:: Records for this task

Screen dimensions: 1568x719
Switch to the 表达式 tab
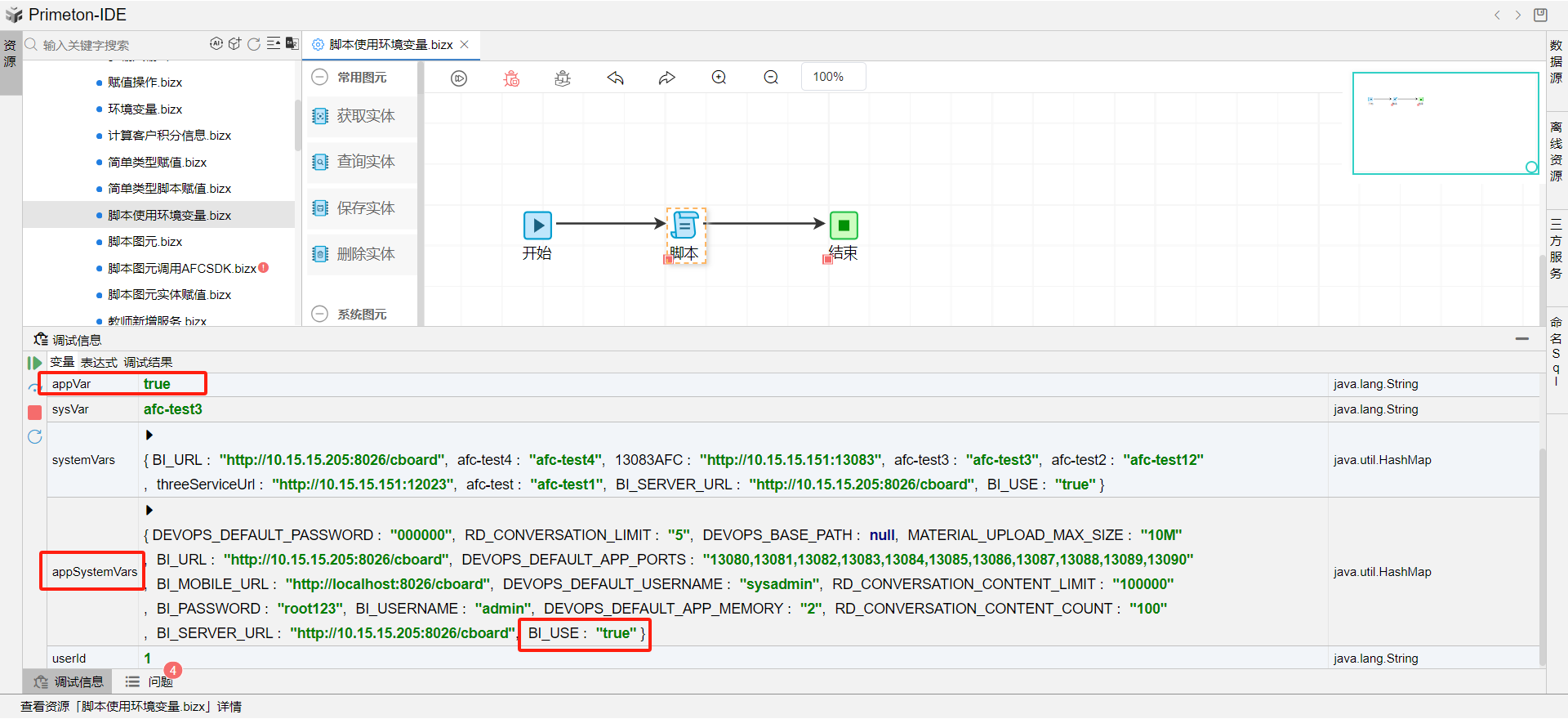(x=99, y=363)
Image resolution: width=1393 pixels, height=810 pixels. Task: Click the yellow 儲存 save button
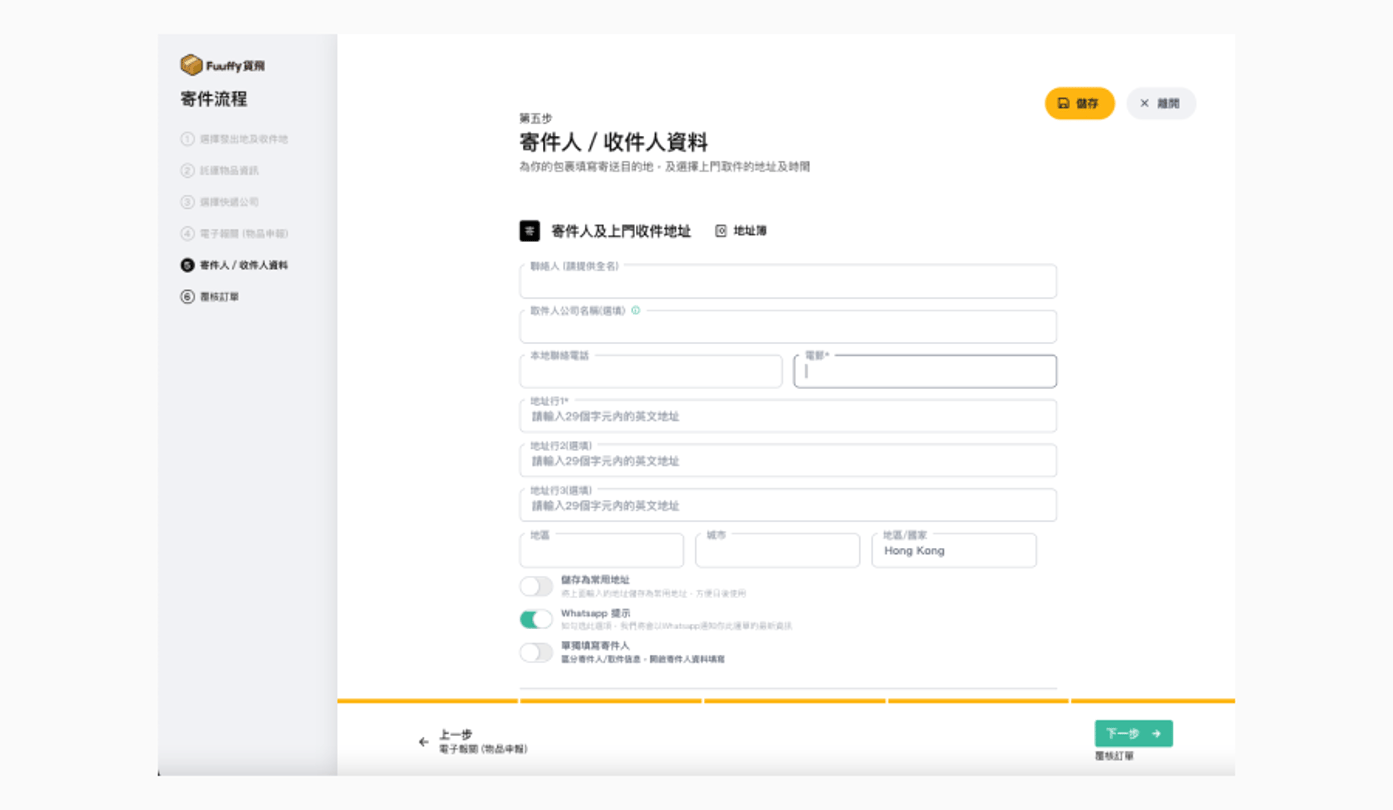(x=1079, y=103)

::::

## [Try it]
These entries are to be printed again word for word, except for the pictures.

## [Written answer]
Screen dimensions: 1568x719
Switch to the 表达式 tab
(x=99, y=363)
Image resolution: width=1393 pixels, height=810 pixels. Task: Click the yellow 儲存 save button
(x=1079, y=103)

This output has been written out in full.